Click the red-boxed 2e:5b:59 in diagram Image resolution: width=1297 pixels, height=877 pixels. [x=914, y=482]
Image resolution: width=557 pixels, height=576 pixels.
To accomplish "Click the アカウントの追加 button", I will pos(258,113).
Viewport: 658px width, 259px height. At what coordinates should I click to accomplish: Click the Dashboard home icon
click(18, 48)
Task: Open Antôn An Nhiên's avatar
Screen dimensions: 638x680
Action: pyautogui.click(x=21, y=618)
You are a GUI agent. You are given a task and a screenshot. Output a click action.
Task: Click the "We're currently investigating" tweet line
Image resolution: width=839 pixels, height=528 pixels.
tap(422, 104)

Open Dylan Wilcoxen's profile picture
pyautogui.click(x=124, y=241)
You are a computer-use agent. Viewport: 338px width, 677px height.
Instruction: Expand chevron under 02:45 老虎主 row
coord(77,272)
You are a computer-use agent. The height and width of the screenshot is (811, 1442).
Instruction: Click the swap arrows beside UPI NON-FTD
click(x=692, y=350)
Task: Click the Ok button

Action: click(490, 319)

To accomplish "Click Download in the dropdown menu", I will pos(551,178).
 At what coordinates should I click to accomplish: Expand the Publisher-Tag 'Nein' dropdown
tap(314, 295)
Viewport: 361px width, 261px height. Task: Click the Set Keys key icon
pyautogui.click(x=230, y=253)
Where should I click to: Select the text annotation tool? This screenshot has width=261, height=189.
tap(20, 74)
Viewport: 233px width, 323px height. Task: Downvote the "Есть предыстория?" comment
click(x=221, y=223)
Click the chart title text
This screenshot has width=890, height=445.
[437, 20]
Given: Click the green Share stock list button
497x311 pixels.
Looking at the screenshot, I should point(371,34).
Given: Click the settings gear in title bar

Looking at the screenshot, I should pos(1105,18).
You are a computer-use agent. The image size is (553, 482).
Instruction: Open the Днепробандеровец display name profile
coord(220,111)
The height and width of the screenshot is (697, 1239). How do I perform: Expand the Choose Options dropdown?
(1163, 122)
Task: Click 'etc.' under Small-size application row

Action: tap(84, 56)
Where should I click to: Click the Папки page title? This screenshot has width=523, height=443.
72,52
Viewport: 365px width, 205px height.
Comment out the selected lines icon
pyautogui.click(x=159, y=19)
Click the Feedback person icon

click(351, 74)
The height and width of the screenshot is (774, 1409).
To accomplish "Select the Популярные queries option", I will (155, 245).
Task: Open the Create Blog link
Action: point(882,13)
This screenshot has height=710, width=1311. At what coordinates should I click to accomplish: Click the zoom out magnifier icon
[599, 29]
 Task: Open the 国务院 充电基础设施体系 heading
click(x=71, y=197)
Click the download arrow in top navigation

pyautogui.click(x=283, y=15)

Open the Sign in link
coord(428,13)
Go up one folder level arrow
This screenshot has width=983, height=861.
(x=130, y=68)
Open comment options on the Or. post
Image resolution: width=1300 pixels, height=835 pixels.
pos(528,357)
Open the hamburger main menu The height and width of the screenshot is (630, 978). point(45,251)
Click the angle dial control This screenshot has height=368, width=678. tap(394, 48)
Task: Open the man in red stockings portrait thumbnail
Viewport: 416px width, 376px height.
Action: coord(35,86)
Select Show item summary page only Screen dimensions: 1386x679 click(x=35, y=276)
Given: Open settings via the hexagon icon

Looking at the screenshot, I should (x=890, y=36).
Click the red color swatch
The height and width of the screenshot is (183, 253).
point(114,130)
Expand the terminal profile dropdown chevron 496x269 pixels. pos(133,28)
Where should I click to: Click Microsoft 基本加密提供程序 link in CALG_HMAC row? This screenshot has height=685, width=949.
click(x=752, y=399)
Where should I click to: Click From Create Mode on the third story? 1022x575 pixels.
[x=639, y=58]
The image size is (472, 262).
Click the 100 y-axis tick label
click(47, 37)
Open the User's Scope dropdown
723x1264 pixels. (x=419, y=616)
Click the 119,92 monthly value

BRIEF :: Preserving every character, copy the records above out again.

EXPECTED ANSWER ::
Click the red-boxed 2e:5b:59 in diagram Image resolution: width=1297 pixels, height=877 pixels. [x=914, y=482]
Image resolution: width=557 pixels, height=576 pixels.
To accomplish "Click the アカウントの追加 button", I will pos(258,113).
Viewport: 658px width, 259px height. At what coordinates should I click to accomplish: Click the Dashboard home icon
click(18, 48)
Task: Open Antôn An Nhiên's avatar
Screen dimensions: 638x680
Action: pyautogui.click(x=21, y=618)
You are a GUI agent. You are given a task and a screenshot. Output a click action.
Task: Click the "We're currently investigating" tweet line
Image resolution: width=839 pixels, height=528 pixels.
tap(422, 104)

Open Dylan Wilcoxen's profile picture
pyautogui.click(x=124, y=241)
You are a computer-use agent. Viewport: 338px width, 677px height.
Instruction: Expand chevron under 02:45 老虎主 row
coord(77,272)
You are a computer-use agent. The height and width of the screenshot is (811, 1442).
Instruction: Click the swap arrows beside UPI NON-FTD
click(x=692, y=350)
Task: Click the Ok button

Action: click(490, 319)

To accomplish "Click Download in the dropdown menu", I will pos(551,178).
 At what coordinates should I click to accomplish: Expand the Publisher-Tag 'Nein' dropdown
tap(314, 295)
Viewport: 361px width, 261px height. Task: Click the Set Keys key icon
pyautogui.click(x=230, y=253)
Where should I click to: Select the text annotation tool? This screenshot has width=261, height=189.
tap(20, 74)
Viewport: 233px width, 323px height. Task: Downvote the "Есть предыстория?" comment
click(x=221, y=223)
Click the chart title text
This screenshot has width=890, height=445.
[437, 20]
Given: Click the green Share stock list button
497x311 pixels.
Looking at the screenshot, I should point(371,34).
Given: Click the settings gear in title bar

Looking at the screenshot, I should pos(1105,18).
You are a computer-use agent. The image size is (553, 482).
Instruction: Open the Днепробандеровец display name profile
coord(220,111)
The height and width of the screenshot is (697, 1239). How do I perform: Expand the Choose Options dropdown?
(1163, 122)
Task: Click 'etc.' under Small-size application row

Action: tap(84, 56)
Where should I click to: Click the Папки page title? This screenshot has width=523, height=443.
72,52
Viewport: 365px width, 205px height.
Comment out the selected lines icon
pyautogui.click(x=159, y=19)
Click the Feedback person icon

click(351, 74)
The height and width of the screenshot is (774, 1409).
To accomplish "Select the Популярные queries option", I will (155, 245).
Task: Open the Create Blog link
Action: point(882,13)
This screenshot has height=710, width=1311. At what coordinates should I click to accomplish: Click the zoom out magnifier icon
[599, 29]
 Task: Open the 国务院 充电基础设施体系 heading
click(x=71, y=197)
Click the download arrow in top navigation

pyautogui.click(x=283, y=15)

Open the Sign in link
coord(428,13)
Go up one folder level arrow
This screenshot has width=983, height=861.
(x=130, y=68)
Open comment options on the Or. post
Image resolution: width=1300 pixels, height=835 pixels.
pos(528,357)
Open the hamburger main menu The height and width of the screenshot is (630, 978). point(45,251)
Click the angle dial control This screenshot has height=368, width=678. tap(394, 48)
Task: Open the man in red stockings portrait thumbnail
Viewport: 416px width, 376px height.
Action: coord(35,86)
Select Show item summary page only Screen dimensions: 1386x679 click(x=35, y=276)
Given: Open settings via the hexagon icon

Looking at the screenshot, I should (x=890, y=36).
Click the red color swatch
The height and width of the screenshot is (183, 253).
point(114,130)
Expand the terminal profile dropdown chevron 496x269 pixels. pos(133,28)
Where should I click to: Click Microsoft 基本加密提供程序 link in CALG_HMAC row? This screenshot has height=685, width=949.
click(x=752, y=399)
Where should I click to: Click From Create Mode on the third story? 1022x575 pixels.
[x=639, y=58]
The image size is (472, 262).
Click the 100 y-axis tick label
click(47, 37)
Open the User's Scope dropdown
723x1264 pixels. (x=419, y=616)
Click the 119,92 monthly value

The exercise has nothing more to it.